Jeff ended up feeding four six-string ton bales of powdery, dusty alfalfa that flaked off the truck about as neatly as a 3 ton sack of flour, without the sack. By the time he was done, he looked like a giant asparagus stalk with eyes, straight out of a bad Veggie Tales episode. He was not a very jolly green giant.

To exacerbate his frustrations, he clearly remembered the conversation he’d had with Kody the previous July, when his son had given up on waiting for some late-night or early morning dew and had gone ahead and baled half a pivot of over-dry hay so they could get the water back on the scorching field, in hopes of getting at least a poor to middling shot at some regrowth.

Jeff had told his hard-working, well-intentioned son it was fine, but by golly he’d better be around when it came time to feed the powdered green feedstuff, all the while figuring he’d most likely have to help pay Kody’s fiddler the following spring.

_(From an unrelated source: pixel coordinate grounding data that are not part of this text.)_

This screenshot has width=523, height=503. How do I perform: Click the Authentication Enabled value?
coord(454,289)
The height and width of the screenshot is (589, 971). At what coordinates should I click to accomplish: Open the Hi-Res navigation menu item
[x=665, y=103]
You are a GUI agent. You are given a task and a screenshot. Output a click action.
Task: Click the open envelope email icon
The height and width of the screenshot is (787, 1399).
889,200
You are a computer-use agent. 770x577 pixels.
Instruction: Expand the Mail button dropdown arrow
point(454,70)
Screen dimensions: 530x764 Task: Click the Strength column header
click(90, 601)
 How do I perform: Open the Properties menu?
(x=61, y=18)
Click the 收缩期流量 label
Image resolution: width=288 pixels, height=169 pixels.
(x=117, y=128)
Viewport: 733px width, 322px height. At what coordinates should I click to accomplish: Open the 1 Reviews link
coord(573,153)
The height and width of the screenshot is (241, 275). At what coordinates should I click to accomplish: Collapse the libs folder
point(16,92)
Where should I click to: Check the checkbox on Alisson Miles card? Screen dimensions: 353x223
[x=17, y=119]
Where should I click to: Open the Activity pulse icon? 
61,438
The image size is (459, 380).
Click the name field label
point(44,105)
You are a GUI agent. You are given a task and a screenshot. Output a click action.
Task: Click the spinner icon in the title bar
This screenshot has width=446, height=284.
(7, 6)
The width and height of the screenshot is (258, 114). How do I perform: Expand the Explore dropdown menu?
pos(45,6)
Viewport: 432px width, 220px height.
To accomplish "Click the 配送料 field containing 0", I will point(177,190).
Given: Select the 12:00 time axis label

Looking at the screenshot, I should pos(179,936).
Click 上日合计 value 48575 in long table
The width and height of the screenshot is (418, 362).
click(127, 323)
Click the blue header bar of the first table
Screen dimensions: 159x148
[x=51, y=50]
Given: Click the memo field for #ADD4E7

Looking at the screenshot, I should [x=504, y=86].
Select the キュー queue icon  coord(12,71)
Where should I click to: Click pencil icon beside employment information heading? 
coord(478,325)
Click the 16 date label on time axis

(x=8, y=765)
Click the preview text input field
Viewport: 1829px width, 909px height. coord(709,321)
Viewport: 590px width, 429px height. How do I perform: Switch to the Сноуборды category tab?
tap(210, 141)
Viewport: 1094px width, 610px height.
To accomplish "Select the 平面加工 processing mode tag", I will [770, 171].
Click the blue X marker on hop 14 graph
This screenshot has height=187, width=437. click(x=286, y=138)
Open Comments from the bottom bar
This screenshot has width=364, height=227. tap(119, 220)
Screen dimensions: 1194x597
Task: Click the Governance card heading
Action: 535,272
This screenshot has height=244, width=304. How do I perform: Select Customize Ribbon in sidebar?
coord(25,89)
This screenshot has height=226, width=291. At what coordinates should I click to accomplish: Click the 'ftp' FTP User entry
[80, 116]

His tale of woe brought tears to my eyes, more a result of my inability to control my laughter than compassion for his plight. That story was something straight out of my playbook, and I apologized to him that my luck and good fortune had rubbed off on him. He forgave me for my part in his bad luck and laughed about how he had been anxious to teach his boy about the law of the harvest: You reap what you sow, and you feed what you bale. This time, though, the sins of the children were visited upon the father.